# Nigerians on Craigslist, would you buy them?



## GotmygoatMTJ (Apr 25, 2009)

http://knoxville.craigslist.org/grd/2218145507.html

Would you buy them?


----------



## SkyesRanch (Nov 11, 2010)

Well before I buy any goat I request for the usual, udder pictures and pedigree. And from just the ad you have neither of that information. I NEVER buy an adult doe without seeing her udder and better yet, pictures of her dam's udder and her sire's dam's udder, maybe sister's udder? But You definitely want pedigree information.
Really it all depends on what your breeding goals are. Pets, milkers, show? But based on the information you have and being completely unbiased when it comes to color, I can't give you a yes or no.  Although I must admit I am a sucker for black and white does. Especially ones that have the color on their face but white overlaps the bridge of their nose. It is a strange attraction but I love it. LOL If she has good animals backing her up I say go for it!


----------



## StaceyRosado (Oct 5, 2007)

beings she never reg the kids that means a hassle for you to do so. It means you will need to transfer the mom into HER name and then register a herd name for her and then register the kids and then transfer to you. 

Much more money in the end. 

I wouldnt purchase them unless there is a herd name in her name.


----------



## KW Farms (Jun 21, 2008)

It depends on what you want. What are your goals for your herd...will they benefit your herd?


----------



## GotmygoatMTJ (Apr 25, 2009)

All of the above is true. We are going to be focusing on milk production soon, and without a pedigree to show, I'd suspect that they are probably from pet lines. I just would like them, I love pets xDD and blue eyes are just icing on the cake.

Thank you guys for your inputs! We probably wont be getting them anytime soon  Their about 500 dollars too much for us anyways! D:


----------

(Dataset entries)

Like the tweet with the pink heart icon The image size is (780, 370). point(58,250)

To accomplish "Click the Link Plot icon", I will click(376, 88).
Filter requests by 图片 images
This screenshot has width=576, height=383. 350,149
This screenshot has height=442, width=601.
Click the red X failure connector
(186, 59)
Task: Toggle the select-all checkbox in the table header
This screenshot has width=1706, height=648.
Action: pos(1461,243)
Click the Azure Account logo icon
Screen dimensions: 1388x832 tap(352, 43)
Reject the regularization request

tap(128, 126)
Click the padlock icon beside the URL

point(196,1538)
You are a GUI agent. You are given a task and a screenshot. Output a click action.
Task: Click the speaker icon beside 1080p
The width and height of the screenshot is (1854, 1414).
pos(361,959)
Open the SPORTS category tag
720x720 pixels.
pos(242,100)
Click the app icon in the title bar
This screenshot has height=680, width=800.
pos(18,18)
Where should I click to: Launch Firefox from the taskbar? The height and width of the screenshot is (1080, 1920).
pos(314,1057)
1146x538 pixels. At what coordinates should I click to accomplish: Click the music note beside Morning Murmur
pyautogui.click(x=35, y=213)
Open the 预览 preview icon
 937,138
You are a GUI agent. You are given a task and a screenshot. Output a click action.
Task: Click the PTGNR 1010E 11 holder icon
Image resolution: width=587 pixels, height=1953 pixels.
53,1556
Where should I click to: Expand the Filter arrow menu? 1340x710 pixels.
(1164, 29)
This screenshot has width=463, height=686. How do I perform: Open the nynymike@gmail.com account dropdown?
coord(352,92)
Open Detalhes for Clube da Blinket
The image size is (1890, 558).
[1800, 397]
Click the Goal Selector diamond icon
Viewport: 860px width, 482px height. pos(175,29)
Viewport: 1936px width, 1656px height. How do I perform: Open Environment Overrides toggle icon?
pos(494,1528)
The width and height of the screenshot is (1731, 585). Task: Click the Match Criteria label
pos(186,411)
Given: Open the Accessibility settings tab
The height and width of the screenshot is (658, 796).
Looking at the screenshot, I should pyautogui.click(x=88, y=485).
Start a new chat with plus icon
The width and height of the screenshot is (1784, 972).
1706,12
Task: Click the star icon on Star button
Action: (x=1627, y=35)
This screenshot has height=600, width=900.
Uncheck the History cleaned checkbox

Task description> In the goat-buying thread, why does StaceyRosado advise against purchasing the kids unless there is a herd name in the seller's name?

Result below> Because the seller never registered the kids, registering them would be a hassle. The mother would need to be transferred into the seller's name, a herd name registered for the seller, and the kids registered and then transferred to the buyer. That would cost much more money in the end.